The key is that these technological advances will someday be complemented by cultural changes, and cavorting with robots just won't seem weird anymore. "It would not surprise me if a significant proportion of readers deride these ideas until my predictions have been proved correct," Levy writes, and then makes a cheap analogy to people who once were hostile to the idea that the Earth was round rather than flat.
Levy's book is entertaining in parts, such as the eye-opening (even climactic) section on the evolution of vibrators. "A steam-driven vibrator invented in the United States in 1869 was inconvenient for doctors to use because they repeatedly had to shovel coal into its boiler," he writes. (Who among us has not heard the command, "Keep shoveling"?)
But throughout Love and Sex with Robots, there's a recurring sense of the writer trying a little too hard: Every brick must be carefully laid as he builds the great edifice of his thesis. Thus, we must labor through long sections on why people fall in love, why they love their pets, how they become attached to their computers, and so on, before we can get to the good stuff on sex toys. And it's not clear that Levy -- described on the book jacket as "an internationally recognized expert in artificial intelligence" -- is truly an expert on the subject of human love. He seems more like a partisan in a technological debate most of us didn't realize was going on.

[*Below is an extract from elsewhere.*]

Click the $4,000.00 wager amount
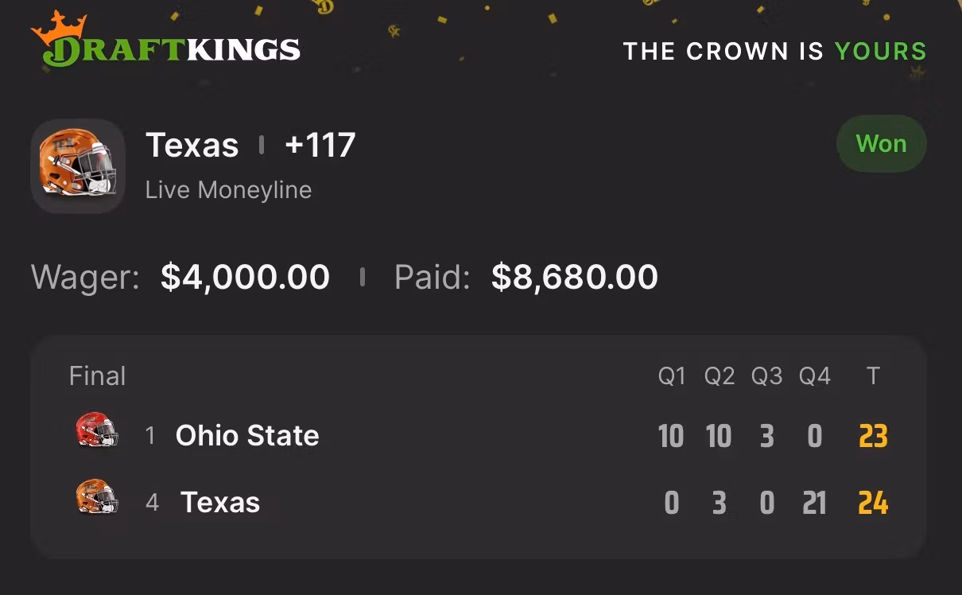This screenshot has width=962, height=595. [x=245, y=277]
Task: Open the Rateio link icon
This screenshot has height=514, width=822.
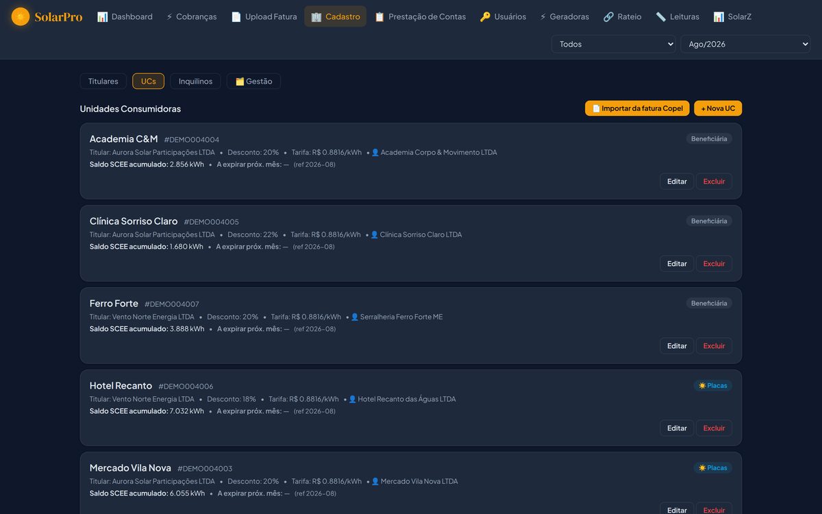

No doubt it is a good bet that technology and sexual desire will continue to have a mutually supporting relationship. But Levy is not merely saying that sex toys will be more elaborate in the future. He is envisioning robots as essentially interchangeable with people. The problem is, a robot programmed to fall in love with a person is essentially a fancy inflatable doll. Imagine the awkward moments:
Robot: I love the clever way you comb those few, thin, feeble locks of hair all the way over the vast bald region of your head.
Human: You're just saying that.
Levy stipulates, near the end of the book, that an important part of sexuality is "the possibility of failure or denial," and thus sexbots will need to be able to mimic human "capriciousness." But at some point you wind up with sexbots out of control, which, come to think of it, is a great idea for a science fiction movie.
If Levy is right, the era of rambunctious robot love is not far in the future. But I'd advise everyone to hang on to a flesh-and-blood backup.